Jump to content

  • You cannot start a new topic
  • You cannot reply to this topic

Possible fix for CPU usage issues Rate Topic   - - - - -

 
  • tdonj
  • Junior Member
  • Members
  • Join Date: 23-Apr 07
  • 19 posts

Posted 16 May 2013 - 09:08 PM #1

My server has been experiencing intermittent CPU-related performance issues for a while now, and I (may have) finally found the problem and solution. (My site runs version 2.2.4 on a VPS with a 3.4 GHz CPU and 2.3 GB of RAM.)

THE PROBLEM: After identifying periods of excessive load (100% CPU usage) and reviewing access logs for those times, a pattern emerged. During each of those times, robots (crawlers) were indexing URLs containing "features_hash" (due to use of CS-Cart's "Filters" feature).

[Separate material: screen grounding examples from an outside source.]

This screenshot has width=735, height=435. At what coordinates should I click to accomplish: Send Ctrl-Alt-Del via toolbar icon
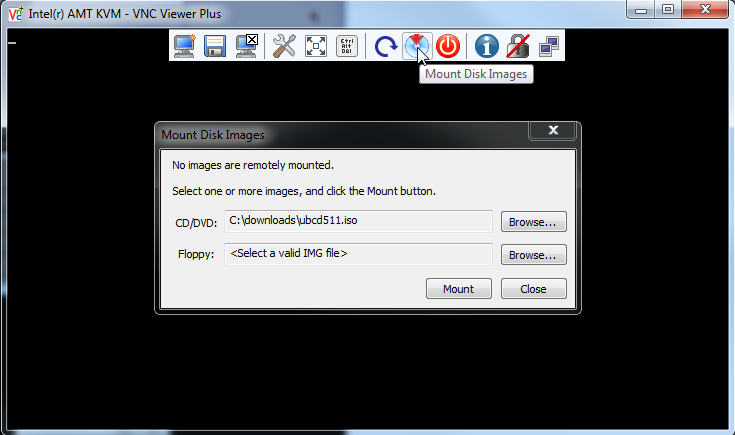(347, 46)
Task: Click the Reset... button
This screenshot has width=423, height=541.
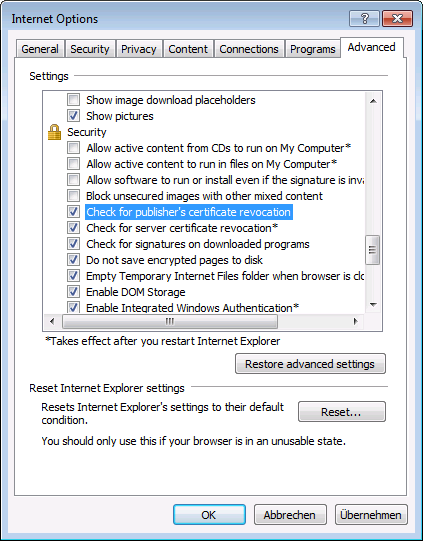Action: [x=342, y=412]
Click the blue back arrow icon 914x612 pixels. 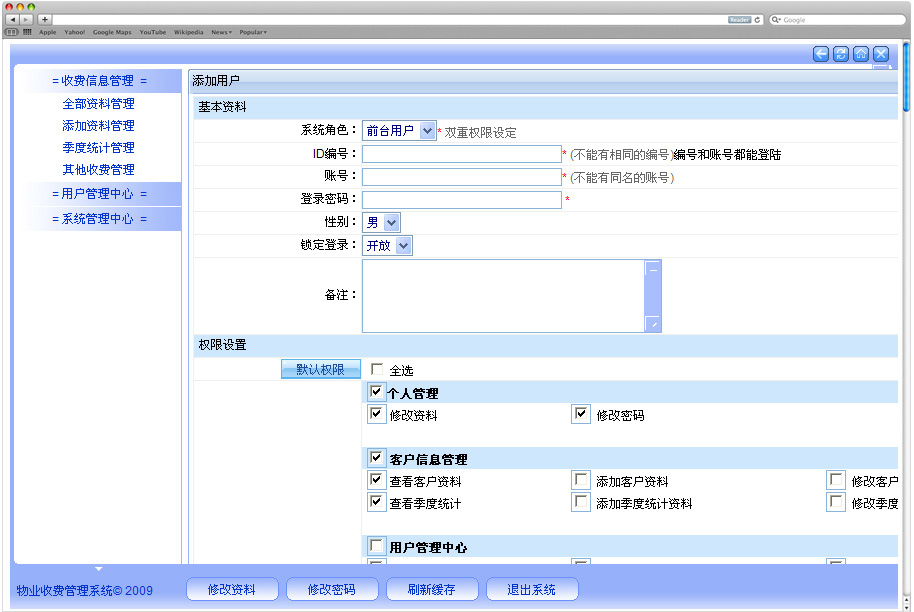[x=821, y=54]
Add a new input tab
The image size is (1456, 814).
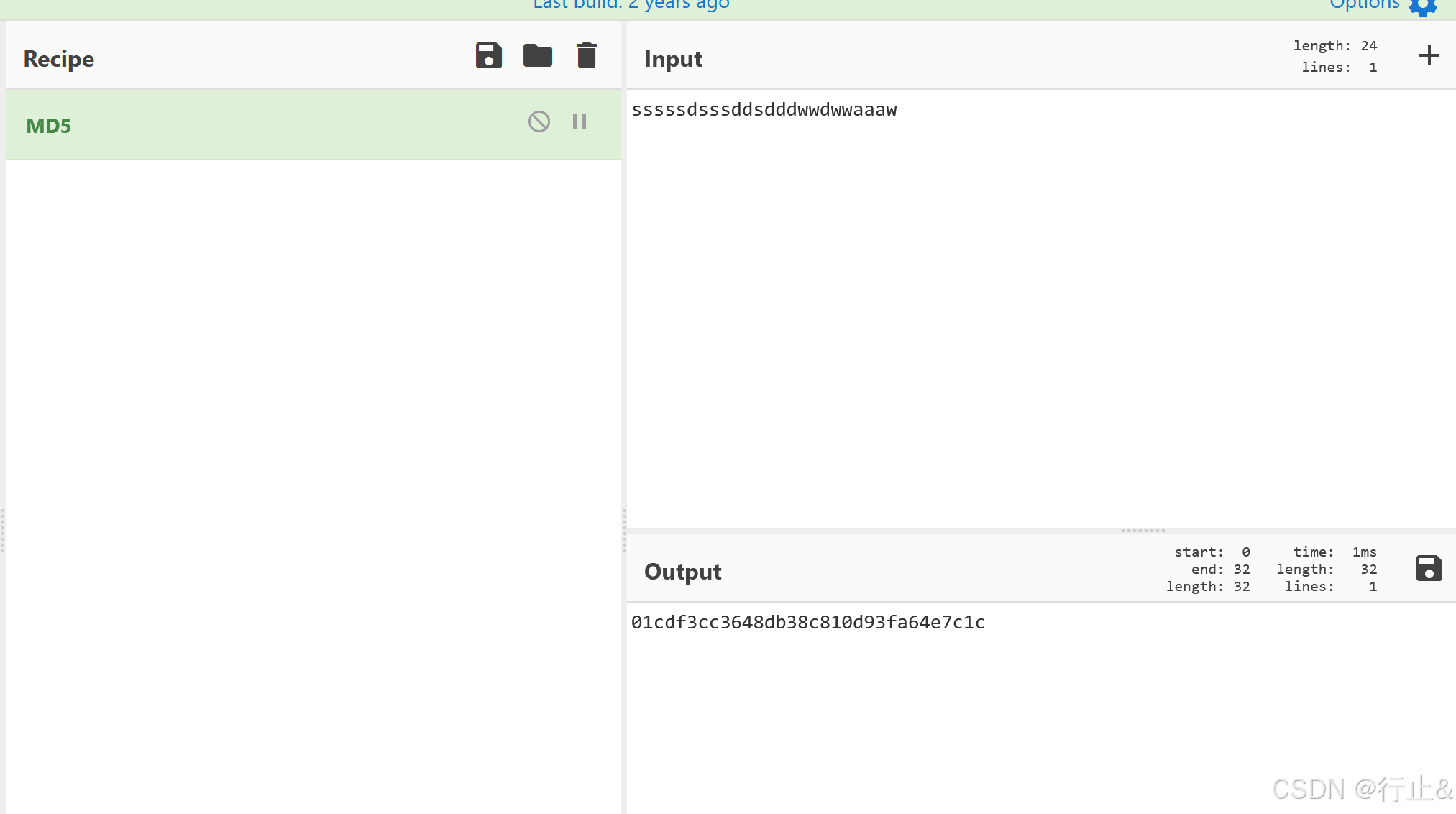(1429, 55)
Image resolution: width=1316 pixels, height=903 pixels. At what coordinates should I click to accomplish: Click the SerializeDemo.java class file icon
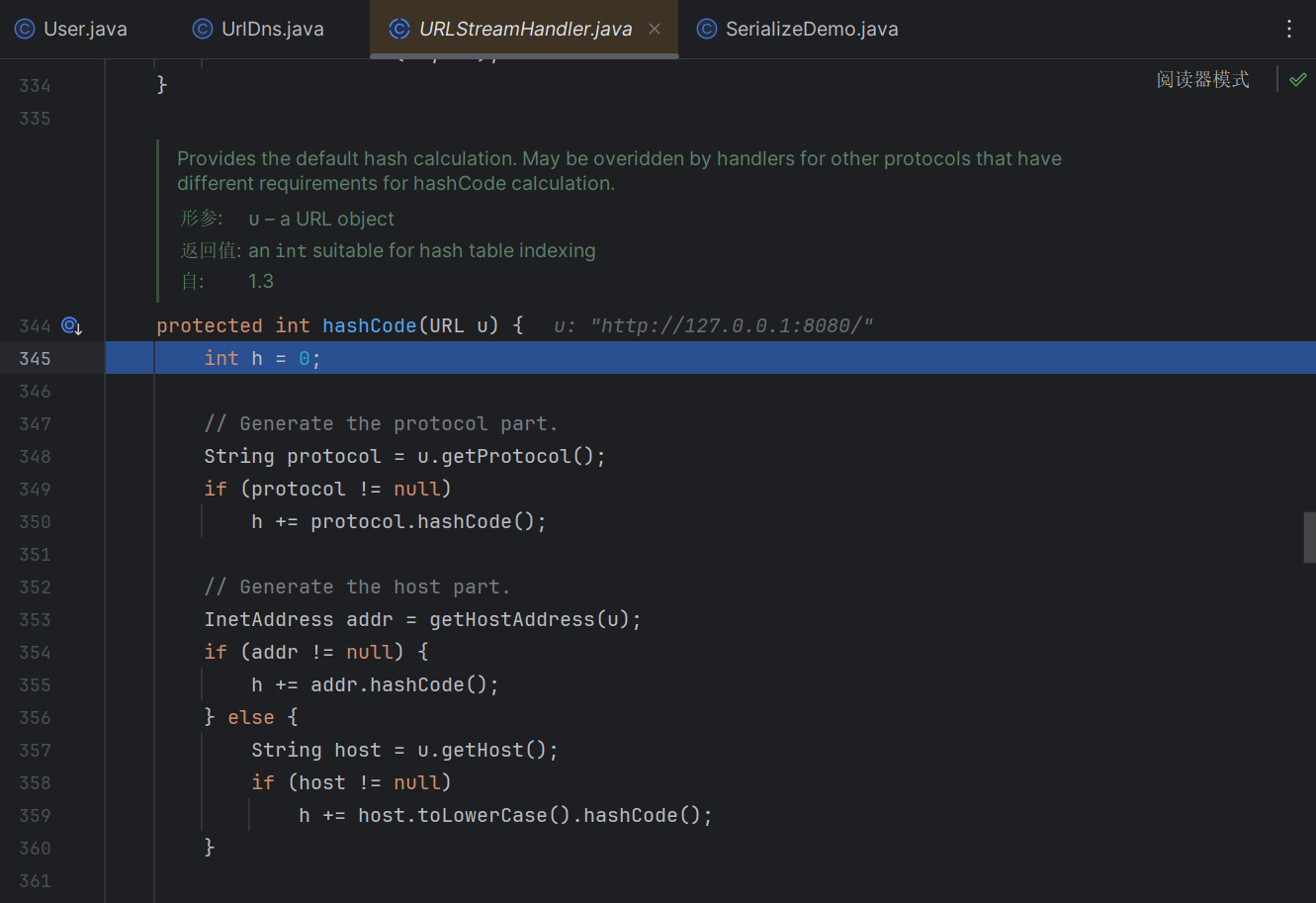pos(706,29)
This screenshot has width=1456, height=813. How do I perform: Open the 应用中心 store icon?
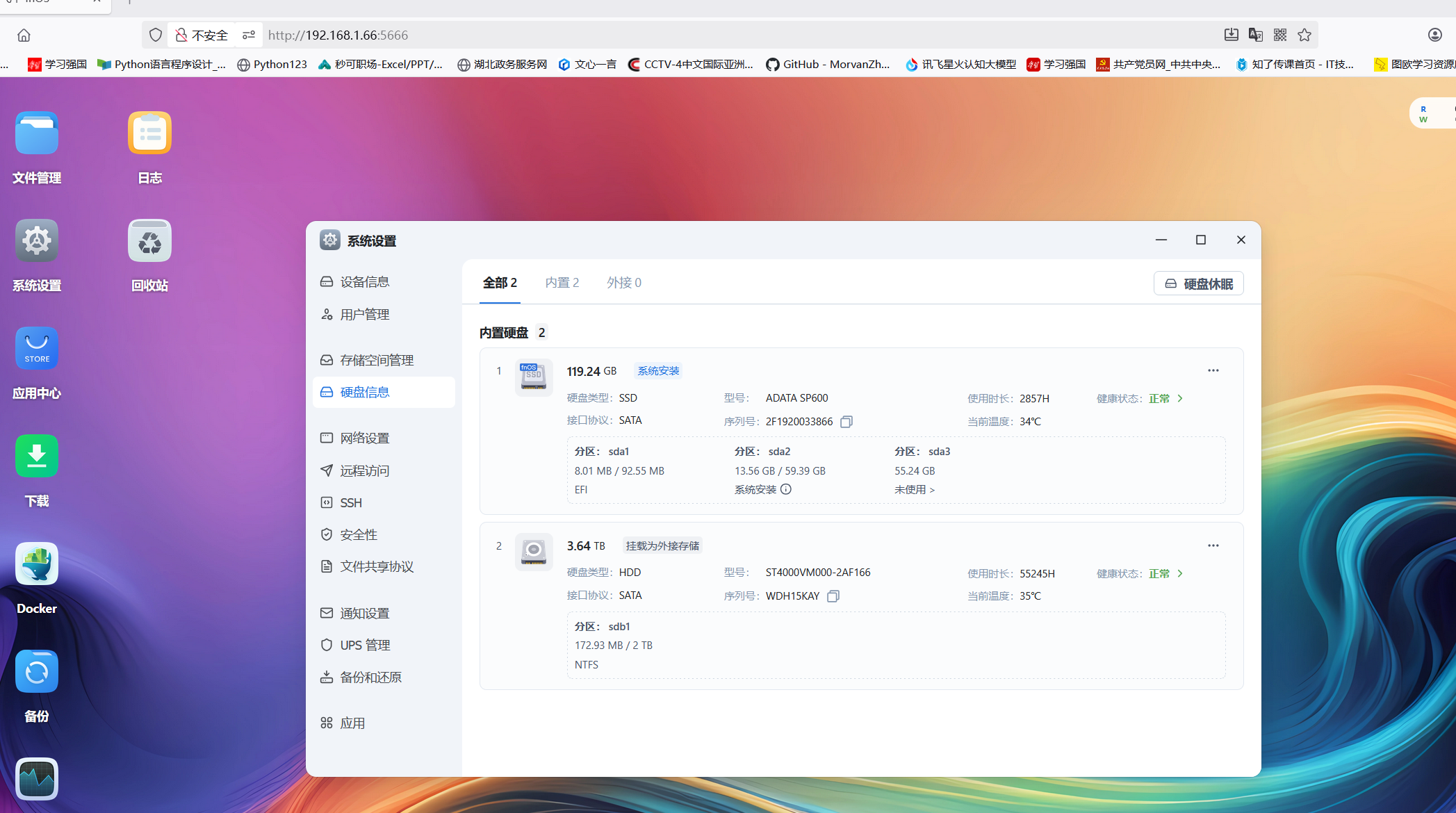pos(37,349)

As many of you know, having several Filters, each with with several options, produces a very large number of possible URL combinations. Even with caching turned on, these "features_hash" pages seem to be more processor-intensive than standard category and product URLs. (Maybe someone could test this theory and do some benchmarking?) Even if they're not more processor-intensive, the potential volume of pages is huge, and the value of having them indexed is (for me at least), very small.

THE SOLUTION: Change the robots.txt file to include the following:
User-agent: *
Disallow: /*?

or

User-agent: *
Disallow: /*features_hash

The first option disallows indexing of all URLs which contain a question mark. Because my site has SEO-friendly links, I've chosen that option, as I'm happy to avoid indexing all non-SEO-friendly URLs. The second option is more specific, and only disallows indexing of "features_hash" pages.

For my site, the change was immediate. I understand that not all robots follow the robots.txt protocol, but most of my robot traffic now avoids the CPU-intensive indexing of unwanted pages.

I would appreciate any confirmation (or refutation) of this theory and fix.

Important note on the robots.txt file: be sure to modify the robots.txt file which resides in your site's root web directory (www.yoursite.com/robots.txt). I've seen some posters state (incorrectly) that you can install CS-Cart in a subdirectory (www.yoursite.com/yourfolder) and still expect the standard robots.txt installed by CS-Cart to be found and used. If you doubt this, search your server logs for /yourfolder/robots.txt


cheers,
Don

 
  • The Tool
  • Been Here Way Too Long Member
  • Members
  • Join Date: 30-Mar 07
  • 3783 posts

Posted 17 May 2013 - 12:42 AM #2

Nothing too new really. I've been stating for years now how to cut down on unnecessary crawling/indexing by adding to robots.txt but apparently most do not heed and/or read.

I've seen some posters state (incorrectly) that you can install CS-Cart in a subdirectory (www.yoursite.com/yourfolder) and still expect the standard robots.txt installed by CS-Cart to be found and used. If you doubt this, search your server logs for /yourfolder/robots.txt


This is only true if you just create a subdirectory. However, if you create a subdomain, you can utilize a robots.txt file for each subdomain/subdirectory.